- Exercise details
The answer must be every line below that contains the string "beside".

Source data: Begin

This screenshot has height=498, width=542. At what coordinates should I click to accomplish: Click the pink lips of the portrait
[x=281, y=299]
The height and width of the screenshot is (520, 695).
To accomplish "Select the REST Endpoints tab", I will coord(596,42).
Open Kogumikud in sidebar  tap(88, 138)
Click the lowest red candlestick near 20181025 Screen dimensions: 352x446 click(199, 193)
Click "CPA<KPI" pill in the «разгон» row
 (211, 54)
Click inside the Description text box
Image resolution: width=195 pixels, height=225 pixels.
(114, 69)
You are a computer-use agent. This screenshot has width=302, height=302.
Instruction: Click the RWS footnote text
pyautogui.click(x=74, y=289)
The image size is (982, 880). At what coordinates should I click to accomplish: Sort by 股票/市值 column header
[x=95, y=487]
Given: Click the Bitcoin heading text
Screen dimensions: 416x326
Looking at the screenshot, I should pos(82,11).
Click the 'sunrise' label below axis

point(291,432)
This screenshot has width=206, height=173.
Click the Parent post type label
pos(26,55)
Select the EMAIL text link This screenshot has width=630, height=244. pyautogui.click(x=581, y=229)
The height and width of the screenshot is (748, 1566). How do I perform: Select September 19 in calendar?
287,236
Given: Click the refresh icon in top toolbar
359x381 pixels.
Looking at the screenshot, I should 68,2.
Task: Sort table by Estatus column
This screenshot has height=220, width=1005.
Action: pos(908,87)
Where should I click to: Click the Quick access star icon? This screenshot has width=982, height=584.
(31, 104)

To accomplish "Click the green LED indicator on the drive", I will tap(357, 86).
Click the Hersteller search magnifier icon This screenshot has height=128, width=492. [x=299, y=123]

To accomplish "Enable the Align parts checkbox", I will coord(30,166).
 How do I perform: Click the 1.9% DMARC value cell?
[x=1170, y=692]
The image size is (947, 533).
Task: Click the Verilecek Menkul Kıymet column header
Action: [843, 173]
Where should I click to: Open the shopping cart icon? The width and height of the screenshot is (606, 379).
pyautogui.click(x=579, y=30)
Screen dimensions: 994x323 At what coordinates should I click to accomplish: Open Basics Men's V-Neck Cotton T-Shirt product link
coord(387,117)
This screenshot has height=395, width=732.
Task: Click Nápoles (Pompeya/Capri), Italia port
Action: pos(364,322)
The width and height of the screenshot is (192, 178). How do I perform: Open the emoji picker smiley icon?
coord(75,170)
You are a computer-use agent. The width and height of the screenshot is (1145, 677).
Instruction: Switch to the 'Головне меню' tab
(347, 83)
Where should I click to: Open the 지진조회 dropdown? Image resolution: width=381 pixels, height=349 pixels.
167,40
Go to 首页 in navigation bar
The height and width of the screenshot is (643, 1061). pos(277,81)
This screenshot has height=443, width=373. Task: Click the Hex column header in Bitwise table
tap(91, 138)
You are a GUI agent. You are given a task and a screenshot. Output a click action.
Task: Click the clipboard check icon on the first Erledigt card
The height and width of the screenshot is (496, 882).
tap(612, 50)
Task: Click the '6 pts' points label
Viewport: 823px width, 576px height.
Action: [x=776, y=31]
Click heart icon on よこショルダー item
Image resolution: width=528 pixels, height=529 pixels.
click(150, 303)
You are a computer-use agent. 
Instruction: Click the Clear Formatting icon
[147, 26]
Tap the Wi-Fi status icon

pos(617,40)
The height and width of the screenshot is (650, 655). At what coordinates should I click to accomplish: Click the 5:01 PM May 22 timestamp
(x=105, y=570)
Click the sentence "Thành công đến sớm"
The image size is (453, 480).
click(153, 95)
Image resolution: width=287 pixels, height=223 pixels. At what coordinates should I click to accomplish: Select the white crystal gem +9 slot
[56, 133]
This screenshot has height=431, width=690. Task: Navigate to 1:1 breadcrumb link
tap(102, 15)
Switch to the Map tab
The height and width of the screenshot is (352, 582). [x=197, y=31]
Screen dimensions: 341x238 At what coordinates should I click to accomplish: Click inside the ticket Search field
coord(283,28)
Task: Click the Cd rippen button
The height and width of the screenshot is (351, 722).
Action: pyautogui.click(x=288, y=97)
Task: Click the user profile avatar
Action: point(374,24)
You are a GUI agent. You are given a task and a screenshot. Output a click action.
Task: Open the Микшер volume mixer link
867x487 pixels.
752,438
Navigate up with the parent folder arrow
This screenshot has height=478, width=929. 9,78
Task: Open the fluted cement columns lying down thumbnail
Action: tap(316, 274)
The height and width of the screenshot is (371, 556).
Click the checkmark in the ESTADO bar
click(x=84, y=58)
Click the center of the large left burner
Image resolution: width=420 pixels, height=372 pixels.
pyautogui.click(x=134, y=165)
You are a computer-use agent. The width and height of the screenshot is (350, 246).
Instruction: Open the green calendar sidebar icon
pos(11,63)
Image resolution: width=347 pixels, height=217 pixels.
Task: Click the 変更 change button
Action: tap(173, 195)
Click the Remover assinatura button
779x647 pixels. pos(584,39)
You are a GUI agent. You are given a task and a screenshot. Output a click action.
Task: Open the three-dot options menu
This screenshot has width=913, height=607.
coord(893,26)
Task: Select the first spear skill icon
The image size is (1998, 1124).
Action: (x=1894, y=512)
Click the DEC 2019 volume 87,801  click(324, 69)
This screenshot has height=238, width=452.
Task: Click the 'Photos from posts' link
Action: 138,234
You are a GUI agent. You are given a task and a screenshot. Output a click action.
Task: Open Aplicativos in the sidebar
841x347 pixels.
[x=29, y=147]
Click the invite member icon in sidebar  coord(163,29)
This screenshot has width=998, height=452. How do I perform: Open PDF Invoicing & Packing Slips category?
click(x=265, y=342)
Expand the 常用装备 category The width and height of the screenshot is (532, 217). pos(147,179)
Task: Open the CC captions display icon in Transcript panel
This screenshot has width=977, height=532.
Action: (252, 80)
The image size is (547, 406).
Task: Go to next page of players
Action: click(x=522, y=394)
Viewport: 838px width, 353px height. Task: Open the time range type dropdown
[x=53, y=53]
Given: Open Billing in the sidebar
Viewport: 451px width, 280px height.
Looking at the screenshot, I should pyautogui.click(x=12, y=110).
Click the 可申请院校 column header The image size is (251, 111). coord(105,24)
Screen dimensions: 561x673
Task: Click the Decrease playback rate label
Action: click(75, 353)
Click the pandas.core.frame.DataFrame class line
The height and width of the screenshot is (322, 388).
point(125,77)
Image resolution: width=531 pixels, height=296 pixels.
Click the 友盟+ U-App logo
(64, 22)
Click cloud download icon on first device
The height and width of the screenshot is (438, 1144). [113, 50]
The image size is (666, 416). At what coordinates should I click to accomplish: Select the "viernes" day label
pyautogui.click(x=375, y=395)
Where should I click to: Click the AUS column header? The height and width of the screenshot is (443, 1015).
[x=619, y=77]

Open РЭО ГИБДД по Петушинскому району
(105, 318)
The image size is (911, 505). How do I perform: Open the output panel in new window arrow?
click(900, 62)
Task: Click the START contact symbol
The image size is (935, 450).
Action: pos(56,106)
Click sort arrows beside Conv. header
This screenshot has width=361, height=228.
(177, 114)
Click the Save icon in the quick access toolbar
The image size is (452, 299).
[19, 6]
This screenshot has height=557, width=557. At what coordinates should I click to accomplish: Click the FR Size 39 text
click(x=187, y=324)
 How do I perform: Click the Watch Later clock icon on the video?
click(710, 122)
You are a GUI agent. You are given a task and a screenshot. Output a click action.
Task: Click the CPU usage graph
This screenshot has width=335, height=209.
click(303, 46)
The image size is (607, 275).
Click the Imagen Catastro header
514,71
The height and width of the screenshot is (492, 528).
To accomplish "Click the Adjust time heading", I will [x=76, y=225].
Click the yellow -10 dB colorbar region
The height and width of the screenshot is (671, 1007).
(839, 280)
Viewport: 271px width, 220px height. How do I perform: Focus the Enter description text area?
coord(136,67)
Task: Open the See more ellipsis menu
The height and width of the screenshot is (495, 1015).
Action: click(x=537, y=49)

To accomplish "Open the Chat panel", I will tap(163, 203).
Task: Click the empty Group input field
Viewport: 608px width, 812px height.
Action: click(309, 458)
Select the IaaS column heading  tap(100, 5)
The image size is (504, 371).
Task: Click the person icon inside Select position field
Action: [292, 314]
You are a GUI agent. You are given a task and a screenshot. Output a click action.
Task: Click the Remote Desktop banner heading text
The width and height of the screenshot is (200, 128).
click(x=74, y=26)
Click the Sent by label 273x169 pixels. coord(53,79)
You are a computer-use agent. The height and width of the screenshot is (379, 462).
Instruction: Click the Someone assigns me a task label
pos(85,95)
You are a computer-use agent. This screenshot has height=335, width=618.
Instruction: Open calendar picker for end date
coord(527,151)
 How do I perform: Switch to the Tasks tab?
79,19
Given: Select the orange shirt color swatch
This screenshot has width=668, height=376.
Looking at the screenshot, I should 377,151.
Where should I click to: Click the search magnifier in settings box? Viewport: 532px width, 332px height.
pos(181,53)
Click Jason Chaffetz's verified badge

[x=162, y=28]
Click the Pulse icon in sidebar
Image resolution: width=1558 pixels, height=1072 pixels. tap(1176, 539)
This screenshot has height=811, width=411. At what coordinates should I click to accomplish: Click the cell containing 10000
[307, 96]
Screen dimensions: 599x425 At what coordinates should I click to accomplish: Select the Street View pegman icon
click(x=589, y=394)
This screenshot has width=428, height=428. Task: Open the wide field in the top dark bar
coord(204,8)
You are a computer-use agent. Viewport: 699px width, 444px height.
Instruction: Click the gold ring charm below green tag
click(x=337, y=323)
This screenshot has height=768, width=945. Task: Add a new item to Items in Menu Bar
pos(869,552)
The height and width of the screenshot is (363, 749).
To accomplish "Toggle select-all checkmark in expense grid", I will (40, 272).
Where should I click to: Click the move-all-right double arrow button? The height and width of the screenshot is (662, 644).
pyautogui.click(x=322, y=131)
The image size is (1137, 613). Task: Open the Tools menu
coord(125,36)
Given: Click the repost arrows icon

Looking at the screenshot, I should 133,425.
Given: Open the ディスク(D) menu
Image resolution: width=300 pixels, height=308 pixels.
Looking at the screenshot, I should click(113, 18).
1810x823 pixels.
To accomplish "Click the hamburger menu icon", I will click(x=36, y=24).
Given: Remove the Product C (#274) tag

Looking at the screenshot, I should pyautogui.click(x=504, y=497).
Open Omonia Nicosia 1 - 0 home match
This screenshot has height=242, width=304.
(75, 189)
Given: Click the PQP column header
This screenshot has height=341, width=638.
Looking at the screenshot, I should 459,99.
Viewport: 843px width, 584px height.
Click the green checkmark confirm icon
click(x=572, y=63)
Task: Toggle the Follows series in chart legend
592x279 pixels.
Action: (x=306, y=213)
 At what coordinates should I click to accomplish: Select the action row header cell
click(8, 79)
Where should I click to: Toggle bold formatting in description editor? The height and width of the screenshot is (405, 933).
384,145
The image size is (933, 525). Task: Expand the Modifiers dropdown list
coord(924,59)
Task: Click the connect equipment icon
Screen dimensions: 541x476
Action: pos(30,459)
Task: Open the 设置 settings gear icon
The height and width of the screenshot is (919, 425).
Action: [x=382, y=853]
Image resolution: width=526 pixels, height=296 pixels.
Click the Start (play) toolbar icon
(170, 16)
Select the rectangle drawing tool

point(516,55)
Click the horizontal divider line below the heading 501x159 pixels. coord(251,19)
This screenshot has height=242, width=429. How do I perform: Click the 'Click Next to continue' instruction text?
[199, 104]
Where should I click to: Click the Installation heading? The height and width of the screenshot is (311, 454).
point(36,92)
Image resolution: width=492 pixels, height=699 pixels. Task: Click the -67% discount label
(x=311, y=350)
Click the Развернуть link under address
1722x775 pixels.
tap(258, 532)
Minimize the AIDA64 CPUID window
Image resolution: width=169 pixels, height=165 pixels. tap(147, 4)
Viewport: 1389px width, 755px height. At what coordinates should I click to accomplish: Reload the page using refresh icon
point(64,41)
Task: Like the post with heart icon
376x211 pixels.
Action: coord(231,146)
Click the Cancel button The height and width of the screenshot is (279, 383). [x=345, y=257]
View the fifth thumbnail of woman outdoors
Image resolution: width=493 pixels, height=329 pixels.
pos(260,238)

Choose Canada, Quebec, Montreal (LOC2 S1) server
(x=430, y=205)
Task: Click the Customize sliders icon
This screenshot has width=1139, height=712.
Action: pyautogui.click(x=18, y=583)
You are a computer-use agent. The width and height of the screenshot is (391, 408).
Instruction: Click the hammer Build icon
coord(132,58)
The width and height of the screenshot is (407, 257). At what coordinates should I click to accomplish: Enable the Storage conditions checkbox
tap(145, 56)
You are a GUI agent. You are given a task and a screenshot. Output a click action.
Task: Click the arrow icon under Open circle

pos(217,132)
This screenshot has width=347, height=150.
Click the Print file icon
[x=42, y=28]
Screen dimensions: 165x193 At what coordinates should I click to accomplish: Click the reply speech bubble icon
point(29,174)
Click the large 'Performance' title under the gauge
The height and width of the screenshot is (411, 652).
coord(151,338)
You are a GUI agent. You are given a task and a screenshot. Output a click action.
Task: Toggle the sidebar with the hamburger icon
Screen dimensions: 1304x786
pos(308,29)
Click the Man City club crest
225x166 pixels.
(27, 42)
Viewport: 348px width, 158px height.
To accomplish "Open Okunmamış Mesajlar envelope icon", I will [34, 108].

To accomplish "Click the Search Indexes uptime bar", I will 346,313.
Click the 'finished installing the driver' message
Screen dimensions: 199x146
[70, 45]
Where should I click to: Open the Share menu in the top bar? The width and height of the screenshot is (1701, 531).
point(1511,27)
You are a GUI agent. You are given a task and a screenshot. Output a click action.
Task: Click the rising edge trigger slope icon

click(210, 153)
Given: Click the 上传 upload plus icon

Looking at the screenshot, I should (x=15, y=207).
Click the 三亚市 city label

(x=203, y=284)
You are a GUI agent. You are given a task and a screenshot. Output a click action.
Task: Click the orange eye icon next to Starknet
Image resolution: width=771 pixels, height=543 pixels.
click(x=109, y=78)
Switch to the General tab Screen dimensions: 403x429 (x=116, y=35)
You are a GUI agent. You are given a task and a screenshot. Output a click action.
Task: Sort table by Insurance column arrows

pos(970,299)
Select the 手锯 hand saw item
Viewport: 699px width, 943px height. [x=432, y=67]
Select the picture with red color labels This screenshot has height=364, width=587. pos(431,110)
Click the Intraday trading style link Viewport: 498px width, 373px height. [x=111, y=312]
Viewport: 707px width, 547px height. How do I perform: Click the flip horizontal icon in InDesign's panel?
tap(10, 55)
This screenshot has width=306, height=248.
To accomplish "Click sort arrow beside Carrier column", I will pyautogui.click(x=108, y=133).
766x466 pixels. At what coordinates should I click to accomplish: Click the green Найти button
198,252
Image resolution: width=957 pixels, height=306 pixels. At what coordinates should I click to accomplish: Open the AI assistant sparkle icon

Source data: End

- Output for this task
Click sort arrows beside Conv. header
To accomplish "Click sort arrow beside Carrier column", I will pyautogui.click(x=108, y=133).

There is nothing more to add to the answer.